Page excerpt:
Additional teaching and research positions

During his career, Rendsburg also has served as an adjunct faculty member, as a visiting faculty member, or as a visiting research fellow at the following institutions: Hebrew University, Bar-Ilan University, University of Oxford, University of Cambridge, Tyndale House, University of Sydney, Pontifical Biblical Institute, Getty Villa, University of California, Los Angeles, University of Pennsylvania, Colgate University, and Binghamton University.

Rendsburg was awarded a National Endowment for the Humanities Fellowship for College Teachers in 1986-1987, enabling him to conduct research in Israel during that academic year.

Rendsburg has traveled extensively in the Near East, he has participated in excavations at Tel Dor and Caesarea, and he has visited all the major archaeological sites of Israel, Egypt, and Jordan.

Relevant to his work on medieval Hebrew manuscripts (see above), Rendsburg has studied manuscripts at the following libraries: Bodleian Library (Oxford), Cambridge University Library, Biblioteca Apostolica Vaticana, the National Library of Israel, the Library of Congress, Fisher Library of the University of Sydney, and others.

Data listing:
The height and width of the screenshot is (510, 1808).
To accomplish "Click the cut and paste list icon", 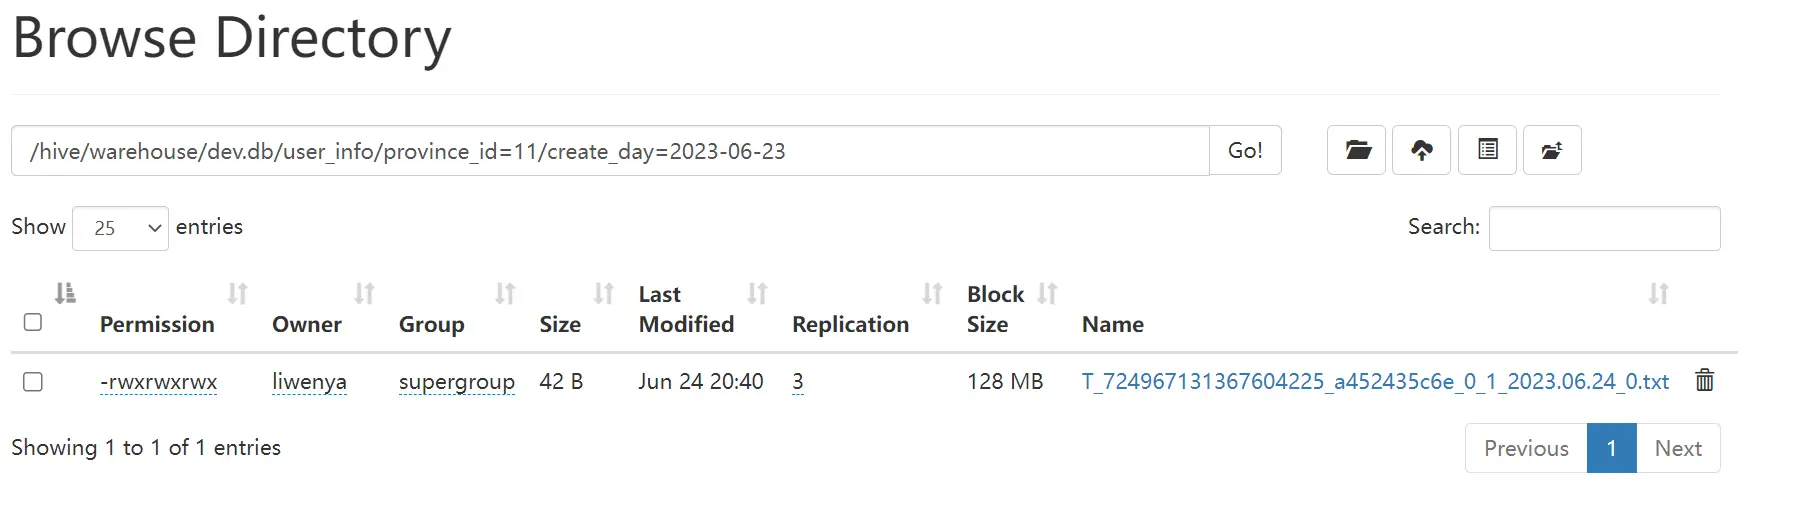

* * *

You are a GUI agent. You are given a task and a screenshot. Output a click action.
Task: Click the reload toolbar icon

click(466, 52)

--

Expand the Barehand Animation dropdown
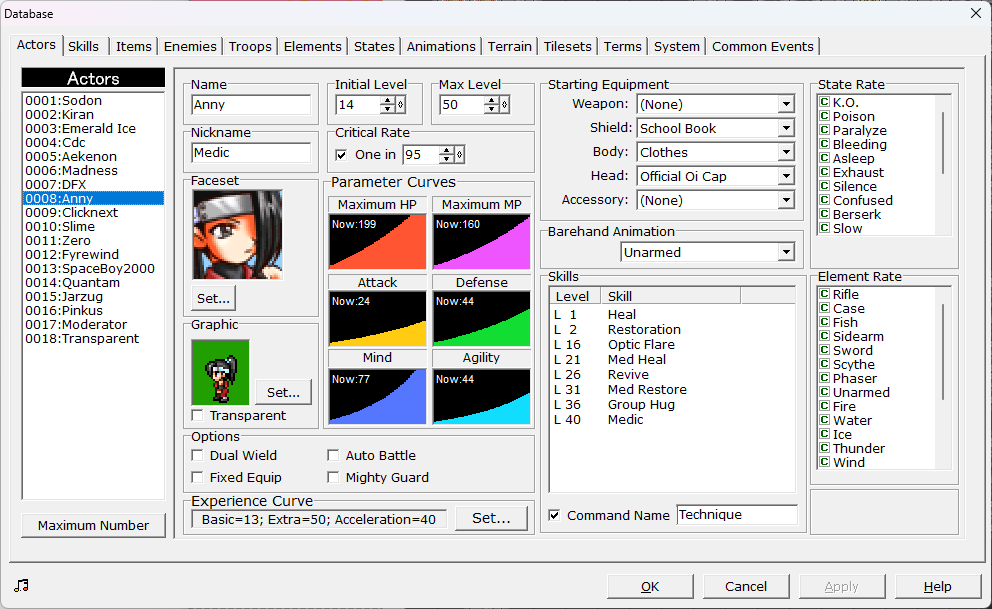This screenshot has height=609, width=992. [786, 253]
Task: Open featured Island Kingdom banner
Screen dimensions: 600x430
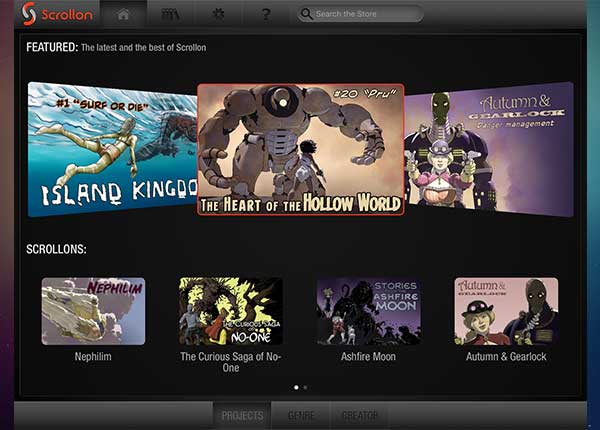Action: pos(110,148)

What to do:
- a) According to the Rendsburg excerpt, at which two sites did Rendsburg take part in excavations?
- b) Summarize the Rendsburg excerpt in two sentences.
The listing is separate material and has no connection to the Rendsburg excerpt.

Answers for the tasks:
- a) Tel Dor and Caesarea.

- b) Rendsburg has held adjunct, visiting faculty, or visiting research fellow positions at institutions including Hebrew University, Oxford, Cambridge, and the University of Pennsylvania, and received a National Endowment for the Humanities Fellowship for College Teachers for research in Israel in 1986-1987. He has traveled extensively in the Near East, taken part in excavations at Tel Dor and Caesarea, and studied medieval Hebrew manuscripts at libraries such as the Bodleian Library, the Biblioteca Apostolica Vaticana, and the Library of Congress.